You are viewing a plain text version of this content. The canonical link for it is here.
Posted to commits@hive.apache.org by xu...@apache.org on 2017/05/09 16:40:27 UTC

hive git commit: HIVE-16456: Kill spark job when InterruptedException happens or driverContext.isShutdown is true (Zhihai via Xuefu)

Repository: hive
Updated Branches:
  refs/heads/master 067d953bf -> 4ba48aa5f


HIVE-16456: Kill spark job when InterruptedException happens or driverContext.isShutdown is true (Zhihai via Xuefu)


Project: http://git-wip-us.apache.org/repos/asf/hive/repo
Commit: http://git-wip-us.apache.org/repos/asf/hive/commit/4ba48aa5
Tree: http://git-wip-us.apache.org/repos/asf/hive/tree/4ba48aa5
Diff: http://git-wip-us.apache.org/repos/asf/hive/diff/4ba48aa5

Branch: refs/heads/master
Commit: 4ba48aa5fcaa981ee469161bbf17611aa0392fd2
Parents: 067d953
Author: Xuefu Zhang <xu...@uber.com>
Authored: Tue May 9 09:40:13 2017 -0700
Committer: Xuefu Zhang <xu...@uber.com>
Committed: Tue May 9 09:40:13 2017 -0700

----------------------------------------------------------------------
 .../hadoop/hive/ql/exec/spark/SparkTask.java    | 32 +++++++++++++++++---
 1 file changed, 28 insertions(+), 4 deletions(-)

• [MATERIAL PROVIDED]
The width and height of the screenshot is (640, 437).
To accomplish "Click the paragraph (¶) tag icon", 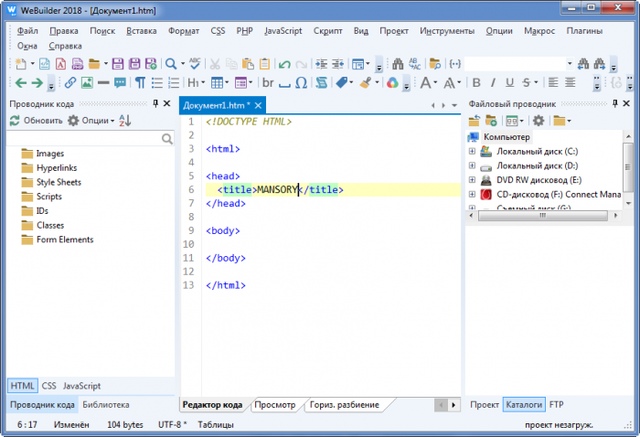I will [140, 82].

• [PROBLEM STATEMENT] Update the commit notice by rewriting everything from "Branch: refs/heads/master" down to "insertions(+), 4 deletions(-)", with "deletions" replaced by "removals".

• [EXERCISE OUTPUT]
Branch: refs/heads/master
Commit: 4ba48aa5fcaa981ee469161bbf17611aa0392fd2
Parents: 067d953
Author: Xuefu Zhang <xu...@uber.com>
Authored: Tue May 9 09:40:13 2017 -0700
Committer: Xuefu Zhang <xu...@uber.com>
Committed: Tue May 9 09:40:13 2017 -0700

----------------------------------------------------------------------
 .../hadoop/hive/ql/exec/spark/SparkTask.java    | 32 +++++++++++++++++---
 1 file changed, 28 insertions(+), 4 removals(-)